What to work on -> Exactly as written, repeat all of the records below.

================================

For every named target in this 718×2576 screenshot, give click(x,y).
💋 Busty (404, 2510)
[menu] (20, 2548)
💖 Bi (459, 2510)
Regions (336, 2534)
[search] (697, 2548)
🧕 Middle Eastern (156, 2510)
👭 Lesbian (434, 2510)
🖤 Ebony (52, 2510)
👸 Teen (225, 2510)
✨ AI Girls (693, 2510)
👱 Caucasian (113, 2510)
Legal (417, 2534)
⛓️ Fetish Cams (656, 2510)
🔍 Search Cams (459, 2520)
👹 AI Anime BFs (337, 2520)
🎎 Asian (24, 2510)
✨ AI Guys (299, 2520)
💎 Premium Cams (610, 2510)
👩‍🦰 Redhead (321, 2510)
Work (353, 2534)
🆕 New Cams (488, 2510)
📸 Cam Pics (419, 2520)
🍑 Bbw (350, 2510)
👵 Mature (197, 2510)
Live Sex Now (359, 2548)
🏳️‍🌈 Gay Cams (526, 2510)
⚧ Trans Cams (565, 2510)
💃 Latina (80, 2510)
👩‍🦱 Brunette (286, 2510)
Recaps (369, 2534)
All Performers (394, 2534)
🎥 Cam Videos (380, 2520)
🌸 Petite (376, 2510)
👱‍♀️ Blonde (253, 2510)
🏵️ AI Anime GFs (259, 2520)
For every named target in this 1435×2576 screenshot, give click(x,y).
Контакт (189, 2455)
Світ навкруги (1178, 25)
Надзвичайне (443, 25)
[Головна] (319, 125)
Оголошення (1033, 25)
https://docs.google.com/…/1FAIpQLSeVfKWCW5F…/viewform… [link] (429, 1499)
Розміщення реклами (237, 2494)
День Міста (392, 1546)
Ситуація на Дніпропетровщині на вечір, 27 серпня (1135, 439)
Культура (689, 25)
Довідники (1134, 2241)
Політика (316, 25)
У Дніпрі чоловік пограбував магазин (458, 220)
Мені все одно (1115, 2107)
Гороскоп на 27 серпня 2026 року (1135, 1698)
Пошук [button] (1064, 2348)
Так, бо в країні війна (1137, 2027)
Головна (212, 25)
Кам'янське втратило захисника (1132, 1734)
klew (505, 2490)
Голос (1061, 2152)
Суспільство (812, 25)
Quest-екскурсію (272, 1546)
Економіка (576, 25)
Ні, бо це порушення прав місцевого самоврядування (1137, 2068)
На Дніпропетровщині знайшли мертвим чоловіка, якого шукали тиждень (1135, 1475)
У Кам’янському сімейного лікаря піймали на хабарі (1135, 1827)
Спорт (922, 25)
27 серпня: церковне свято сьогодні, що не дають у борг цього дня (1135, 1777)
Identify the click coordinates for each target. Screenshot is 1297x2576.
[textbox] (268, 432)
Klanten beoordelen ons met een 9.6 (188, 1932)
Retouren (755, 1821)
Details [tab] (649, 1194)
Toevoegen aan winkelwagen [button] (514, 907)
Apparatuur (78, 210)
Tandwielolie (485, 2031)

================================

Exercise output ->
For every named target in this 718×2576 screenshot, give click(x,y).
💋 Busty (404, 2510)
[menu] (20, 2548)
💖 Bi (459, 2510)
Regions (336, 2534)
[search] (697, 2548)
🧕 Middle Eastern (156, 2510)
👭 Lesbian (434, 2510)
🖤 Ebony (52, 2510)
👸 Teen (225, 2510)
✨ AI Girls (693, 2510)
👱 Caucasian (113, 2510)
Legal (417, 2534)
⛓️ Fetish Cams (656, 2510)
🔍 Search Cams (459, 2520)
👹 AI Anime BFs (337, 2520)
🎎 Asian (24, 2510)
✨ AI Guys (299, 2520)
💎 Premium Cams (610, 2510)
👩‍🦰 Redhead (321, 2510)
Work (353, 2534)
🆕 New Cams (488, 2510)
📸 Cam Pics (419, 2520)
🍑 Bbw (350, 2510)
👵 Mature (197, 2510)
Live Sex Now (359, 2548)
🏳️‍🌈 Gay Cams (526, 2510)
⚧ Trans Cams (565, 2510)
💃 Latina (80, 2510)
👩‍🦱 Brunette (286, 2510)
Recaps (369, 2534)
All Performers (394, 2534)
🎥 Cam Videos (380, 2520)
🌸 Petite (376, 2510)
👱‍♀️ Blonde (253, 2510)
🏵️ AI Anime GFs (259, 2520)
For every named target in this 1435×2576 screenshot, give click(x,y).
Контакт (189, 2455)
Світ навкруги (1178, 25)
Надзвичайне (443, 25)
[Головна] (319, 125)
Оголошення (1033, 25)
https://docs.google.com/…/1FAIpQLSeVfKWCW5F…/viewform… [link] (429, 1499)
Розміщення реклами (237, 2494)
День Міста (392, 1546)
Ситуація на Дніпропетровщині на вечір, 27 серпня (1135, 439)
Культура (689, 25)
Довідники (1134, 2241)
Політика (316, 25)
У Дніпрі чоловік пограбував магазин (458, 220)
Мені все одно (1115, 2107)
Гороскоп на 27 серпня 2026 року (1135, 1698)
Пошук [button] (1064, 2348)
Так, бо в країні війна (1137, 2027)
Головна (212, 25)
Кам'янське втратило захисника (1132, 1734)
klew (505, 2490)
Голос (1061, 2152)
Суспільство (812, 25)
Quest-екскурсію (272, 1546)
Економіка (576, 25)
Ні, бо це порушення прав місцевого самоврядування (1137, 2068)
На Дніпропетровщині знайшли мертвим чоловіка, якого шукали тиждень (1135, 1475)
У Кам’янському сімейного лікаря піймали на хабарі (1135, 1827)
Спорт (922, 25)
27 серпня: церковне свято сьогодні, що не дають у борг цього дня (1135, 1777)
Identify the click coordinates for each target. Screenshot is 1297x2576.
[textbox] (268, 432)
Klanten beoordelen ons met een 9.6 (188, 1932)
Retouren (755, 1821)
Details [tab] (649, 1194)
Toevoegen aan winkelwagen [button] (514, 907)
Apparatuur (78, 210)
Tandwielolie (485, 2031)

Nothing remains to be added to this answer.